### Work item
Give back all of the data exactly as written.

══════════

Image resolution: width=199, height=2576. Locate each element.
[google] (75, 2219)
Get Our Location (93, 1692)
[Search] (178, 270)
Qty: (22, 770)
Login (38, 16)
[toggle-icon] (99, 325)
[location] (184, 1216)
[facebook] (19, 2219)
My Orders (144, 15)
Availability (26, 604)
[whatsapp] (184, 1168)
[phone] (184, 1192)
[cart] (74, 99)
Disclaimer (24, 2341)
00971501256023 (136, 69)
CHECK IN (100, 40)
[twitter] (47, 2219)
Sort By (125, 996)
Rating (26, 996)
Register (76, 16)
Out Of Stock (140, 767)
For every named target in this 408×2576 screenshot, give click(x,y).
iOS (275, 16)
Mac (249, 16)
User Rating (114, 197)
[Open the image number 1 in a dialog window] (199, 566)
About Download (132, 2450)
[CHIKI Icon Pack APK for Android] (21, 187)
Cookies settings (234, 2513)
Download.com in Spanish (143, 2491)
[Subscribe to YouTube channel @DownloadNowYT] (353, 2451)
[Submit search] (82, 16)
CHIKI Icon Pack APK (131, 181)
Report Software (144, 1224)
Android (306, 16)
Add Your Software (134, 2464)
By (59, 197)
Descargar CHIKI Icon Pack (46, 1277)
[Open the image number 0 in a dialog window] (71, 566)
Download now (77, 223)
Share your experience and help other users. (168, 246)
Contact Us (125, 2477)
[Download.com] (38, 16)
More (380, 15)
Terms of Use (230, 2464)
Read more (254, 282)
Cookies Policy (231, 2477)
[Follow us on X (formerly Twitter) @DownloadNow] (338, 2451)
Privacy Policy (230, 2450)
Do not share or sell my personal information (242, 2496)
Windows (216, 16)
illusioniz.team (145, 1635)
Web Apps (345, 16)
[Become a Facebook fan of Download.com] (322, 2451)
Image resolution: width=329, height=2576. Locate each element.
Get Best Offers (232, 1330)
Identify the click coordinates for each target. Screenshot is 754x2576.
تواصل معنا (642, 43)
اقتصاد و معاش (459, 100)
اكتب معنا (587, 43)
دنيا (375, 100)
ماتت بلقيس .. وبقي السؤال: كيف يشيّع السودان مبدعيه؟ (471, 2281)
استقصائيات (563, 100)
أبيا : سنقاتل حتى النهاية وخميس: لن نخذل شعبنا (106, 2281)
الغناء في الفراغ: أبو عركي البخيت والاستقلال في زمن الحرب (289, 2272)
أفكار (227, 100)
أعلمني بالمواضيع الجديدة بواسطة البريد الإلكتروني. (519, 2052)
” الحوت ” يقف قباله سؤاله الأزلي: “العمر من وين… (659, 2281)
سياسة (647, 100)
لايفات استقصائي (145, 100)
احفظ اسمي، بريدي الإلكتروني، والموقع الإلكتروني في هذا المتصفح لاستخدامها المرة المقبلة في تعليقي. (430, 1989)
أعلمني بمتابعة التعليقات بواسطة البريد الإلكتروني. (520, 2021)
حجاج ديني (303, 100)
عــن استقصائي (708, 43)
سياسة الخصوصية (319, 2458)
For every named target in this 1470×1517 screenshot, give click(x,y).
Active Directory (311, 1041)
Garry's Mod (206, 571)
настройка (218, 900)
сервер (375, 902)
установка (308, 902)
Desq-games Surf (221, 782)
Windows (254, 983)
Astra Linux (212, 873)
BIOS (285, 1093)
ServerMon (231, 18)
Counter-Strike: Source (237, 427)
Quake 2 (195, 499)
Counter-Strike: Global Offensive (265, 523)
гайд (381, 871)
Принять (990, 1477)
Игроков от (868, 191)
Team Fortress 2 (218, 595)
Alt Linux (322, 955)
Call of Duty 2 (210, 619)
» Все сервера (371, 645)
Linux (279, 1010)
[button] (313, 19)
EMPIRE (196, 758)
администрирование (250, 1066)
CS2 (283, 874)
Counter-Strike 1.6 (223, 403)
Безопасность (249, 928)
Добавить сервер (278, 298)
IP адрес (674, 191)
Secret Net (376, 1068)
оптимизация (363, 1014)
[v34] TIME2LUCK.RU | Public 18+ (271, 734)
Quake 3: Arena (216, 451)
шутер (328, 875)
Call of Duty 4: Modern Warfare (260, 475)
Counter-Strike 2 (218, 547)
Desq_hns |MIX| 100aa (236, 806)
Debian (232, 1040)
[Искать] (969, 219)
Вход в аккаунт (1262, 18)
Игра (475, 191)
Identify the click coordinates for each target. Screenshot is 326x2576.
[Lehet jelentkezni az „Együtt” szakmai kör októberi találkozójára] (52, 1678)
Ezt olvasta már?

══════════

### Written answer
Image resolution: width=199, height=2576. Locate each element.
[google] (75, 2219)
Get Our Location (93, 1692)
[Search] (178, 270)
Qty: (22, 770)
Login (38, 16)
[toggle-icon] (99, 325)
[location] (184, 1216)
[facebook] (19, 2219)
My Orders (144, 15)
Availability (26, 604)
[whatsapp] (184, 1168)
[phone] (184, 1192)
[cart] (74, 99)
Disclaimer (24, 2341)
00971501256023 (136, 69)
CHECK IN (100, 40)
[twitter] (47, 2219)
Sort By (125, 996)
Rating (26, 996)
Register (76, 16)
Out Of Stock (140, 767)
For every named target in this 408×2576 screenshot, give click(x,y).
iOS (275, 16)
Mac (249, 16)
User Rating (114, 197)
[Open the image number 1 in a dialog window] (199, 566)
About Download (132, 2450)
[CHIKI Icon Pack APK for Android] (21, 187)
Cookies settings (234, 2513)
Download.com in Spanish (143, 2491)
[Subscribe to YouTube channel @DownloadNowYT] (353, 2451)
[Submit search] (82, 16)
CHIKI Icon Pack APK (131, 181)
Report Software (144, 1224)
Android (306, 16)
Add Your Software (134, 2464)
By (59, 197)
Descargar CHIKI Icon Pack (46, 1277)
[Open the image number 0 in a dialog window] (71, 566)
Download now (77, 223)
Share your experience and help other users. (168, 246)
Contact Us (125, 2477)
[Download.com] (38, 16)
More (380, 15)
Terms of Use (230, 2464)
Read more (254, 282)
Cookies Policy (231, 2477)
[Follow us on X (formerly Twitter) @DownloadNow] (338, 2451)
Privacy Policy (230, 2450)
Do not share or sell my personal information (242, 2496)
Windows (216, 16)
illusioniz.team (145, 1635)
Web Apps (345, 16)
[Become a Facebook fan of Download.com] (322, 2451)
Image resolution: width=329, height=2576. Locate each element.
Get Best Offers (232, 1330)
Identify the click coordinates for each target. Screenshot is 754x2576.
تواصل معنا (642, 43)
اقتصاد و معاش (459, 100)
اكتب معنا (587, 43)
دنيا (375, 100)
ماتت بلقيس .. وبقي السؤال: كيف يشيّع السودان مبدعيه؟ (471, 2281)
استقصائيات (563, 100)
أبيا : سنقاتل حتى النهاية وخميس: لن نخذل شعبنا (106, 2281)
الغناء في الفراغ: أبو عركي البخيت والاستقلال في زمن الحرب (289, 2272)
أفكار (227, 100)
أعلمني بالمواضيع الجديدة بواسطة البريد الإلكتروني. (519, 2052)
” الحوت ” يقف قباله سؤاله الأزلي: “العمر من وين… (659, 2281)
سياسة (647, 100)
لايفات استقصائي (145, 100)
احفظ اسمي، بريدي الإلكتروني، والموقع الإلكتروني في هذا المتصفح لاستخدامها المرة المقبلة في تعليقي. (430, 1989)
أعلمني بمتابعة التعليقات بواسطة البريد الإلكتروني. (520, 2021)
حجاج ديني (303, 100)
عــن استقصائي (708, 43)
سياسة الخصوصية (319, 2458)
For every named target in this 1470×1517 screenshot, give click(x,y).
Active Directory (311, 1041)
Garry's Mod (206, 571)
настройка (218, 900)
сервер (375, 902)
установка (308, 902)
Desq-games Surf (221, 782)
Windows (254, 983)
Astra Linux (212, 873)
BIOS (285, 1093)
ServerMon (231, 18)
Counter-Strike: Source (237, 427)
Quake 2 (195, 499)
Counter-Strike: Global Offensive (265, 523)
гайд (381, 871)
Принять (990, 1477)
Игроков от (868, 191)
Team Fortress 2 (218, 595)
Alt Linux (322, 955)
Call of Duty 2 (210, 619)
» Все сервера (371, 645)
Linux (279, 1010)
[button] (313, 19)
EMPIRE (196, 758)
администрирование (250, 1066)
CS2 (283, 874)
Counter-Strike 1.6 (223, 403)
Безопасность (249, 928)
Добавить сервер (278, 298)
IP адрес (674, 191)
Secret Net (376, 1068)
оптимизация (363, 1014)
[v34] TIME2LUCK.RU | Public 18+ (271, 734)
Quake 3: Arena (216, 451)
шутер (328, 875)
Call of Duty 4: Modern Warfare (260, 475)
Counter-Strike 2 (218, 547)
Desq_hns |MIX| 100aa (236, 806)
Debian (232, 1040)
[Искать] (969, 219)
Вход в аккаунт (1262, 18)
Игра (475, 191)
Identify the click coordinates for each target. Screenshot is 326x2576.
[Lehet jelentkezni az „Együtt” szakmai kör októberi találkozójára] (52, 1678)
Ezt olvasta már?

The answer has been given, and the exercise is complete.